I think China and the United States—and the other states in Asia will play their part—will test each other in coming decades and will feel each other out. And I think the best way to ensure a balance of forces in the region is for the United States to double down, not to step back.

The second question was about the next administration. I raised that earlier because that matters, doesn't it? If this is a rebalance for the ages, then we need to be hearing from the candidates for president that they're committed to the rebalance.

My sense is that is Secretary Clinton were elected president I think that's good news for supporters of the rebalance. The reason I say that is, to me, that's the biggest achievement of her time as secretary of state. It's her biggest area of legacy. Some of the people around her are very committed to the rebalance. So I think that's all to the good.

I haven't heard many of the Republicans talk about the rebalance, many of the possible Republican candidates, but we'll have to see. And I'd urge the questioner to put that question to those candidates and I'd urge the fourth estate to put those questions to the candidates, too, and not allow them simply to go back to the tried-and-true issues, but to ask them also about the rebalance.

The final thing, I guess the final point I would make, I mean, in relation to those two reports that you mentioned, I'm probably closer to the Rudd report than I am to the Council on Foreign Relations report, with all due respect to Jim Lindsay.

But I guess I would say this is the Fullilove view, if I can finish on this point. I don't want anybody to get the wrong impression from what I've said. I am a supporter of the rebalance. I am an optimist about America and about America's presence in Asia.

And when people talk about China's strengths, I often think to myself I bet that Xi Jinping wishes that China were as weak as the United States, because for all of China's strengths, America has enormous enduring strengths.

But I'm impatient about the rebalance.
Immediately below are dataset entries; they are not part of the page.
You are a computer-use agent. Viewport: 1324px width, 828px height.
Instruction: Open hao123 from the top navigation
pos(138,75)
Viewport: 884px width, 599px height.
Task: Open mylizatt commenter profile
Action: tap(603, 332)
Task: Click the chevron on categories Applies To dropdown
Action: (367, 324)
And yes, I know this is a long-term issue. But to me, it is not changing fast enough. And so I'm impatient for the rebalance. So that's the Fullilove love to put aside the White and Rudd views.
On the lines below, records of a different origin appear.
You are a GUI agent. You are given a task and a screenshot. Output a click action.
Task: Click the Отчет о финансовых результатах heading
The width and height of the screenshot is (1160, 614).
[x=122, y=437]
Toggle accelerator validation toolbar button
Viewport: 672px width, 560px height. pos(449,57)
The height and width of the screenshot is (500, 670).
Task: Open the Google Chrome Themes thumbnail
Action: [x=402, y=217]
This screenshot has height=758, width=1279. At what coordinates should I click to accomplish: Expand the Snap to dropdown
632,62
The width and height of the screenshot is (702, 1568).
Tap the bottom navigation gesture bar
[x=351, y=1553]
GIACOMO: Danny, you have about five minutes.

RUSSEL: Well, I won't take five minutes. When I want to know what the Chinese or other agents think, I ask them. When I want to know what the Republicans think, I ask them, too.
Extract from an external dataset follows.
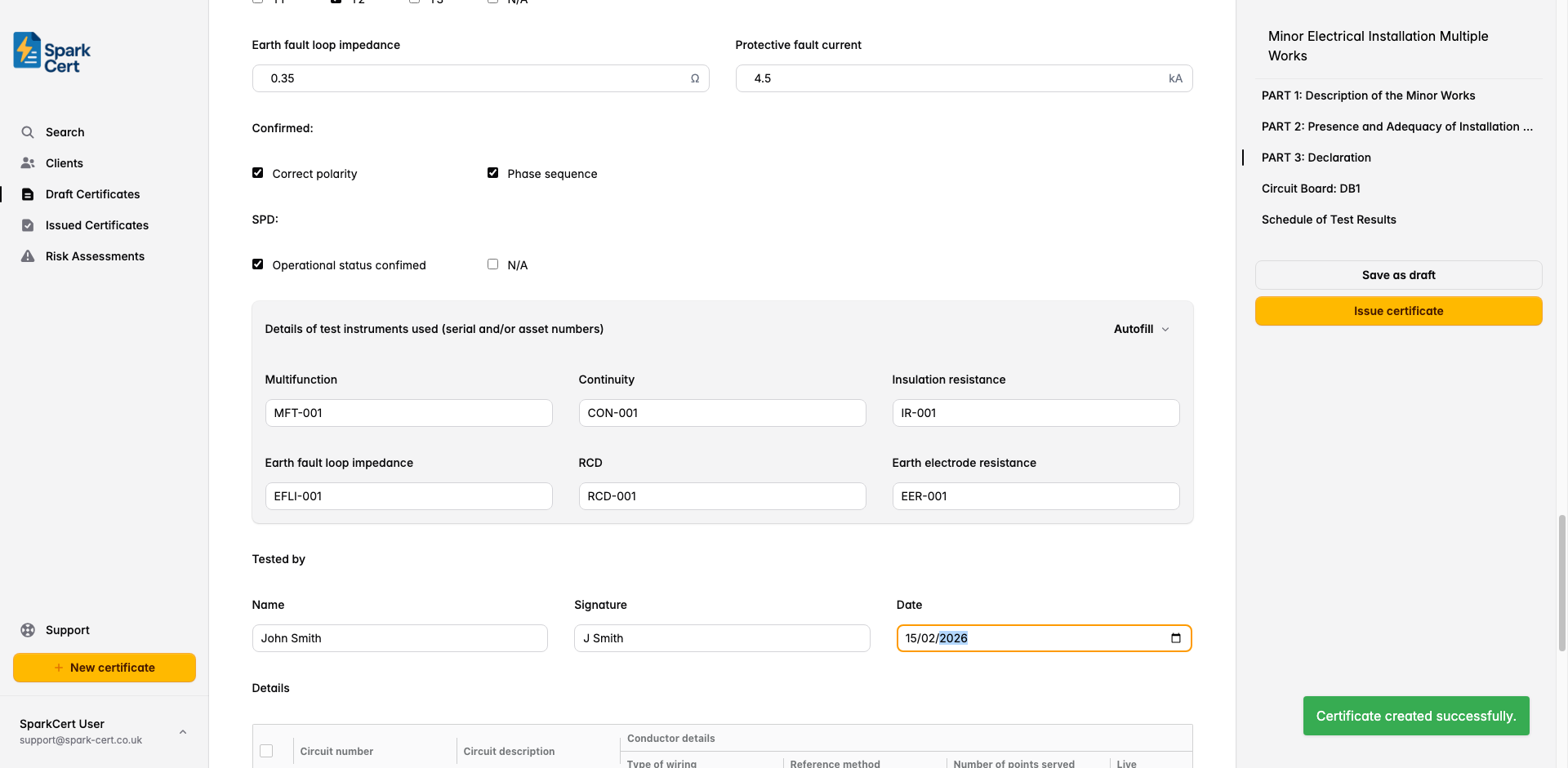Click the Spark Cert logo
The image size is (1568, 768).
pyautogui.click(x=51, y=53)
And I've heard no-less-a-distinguished Republican and statesman and foreign policy expert Henry Kissinger declare that he fundamentally agrees with the broad outlines of the U.S. policy towards China.

I think that when you look at what Hank Paulson did, when you look at what previous Republican administrations did, you find many, many points of commonality. I think that's the basis of a lot of bipartisan consensus, not only on a one China policy and Taiwan Relations Act, but also with respect to the rebalance.

I think that it's important, however, to look carefully at the question of whether or not the issue of China becomes an issue in the 2016 presidential campaign. That's a very different issue. And it is important, I think, for the Chinese as well to recognize that the decisions and the actions that they take, both in terms of the U.S. bilateral relationship, in terms of their behavior in the region and on the global stage, have the potential to generate alarm that could, in a political season, trigger a kind of politics of China that neither they nor any administration wants to see.

Lastly, I would say to Michael that, trust me, I have no objection to you and others urging the U.S. to do more and the Congress to be more liberal in the funding of the programs. Although I am pleased to say, and I'm going to be testifying on the budget on Thursday to the House, that in the FY '16 budget we're seeing a 4-plus percent increase in our foreign assistance in the Asia Pacific region. But we'll take more if we can get it.

GIACOMO: Well, thank you, everyone, for coming. The questions were good, as usual. We'll see.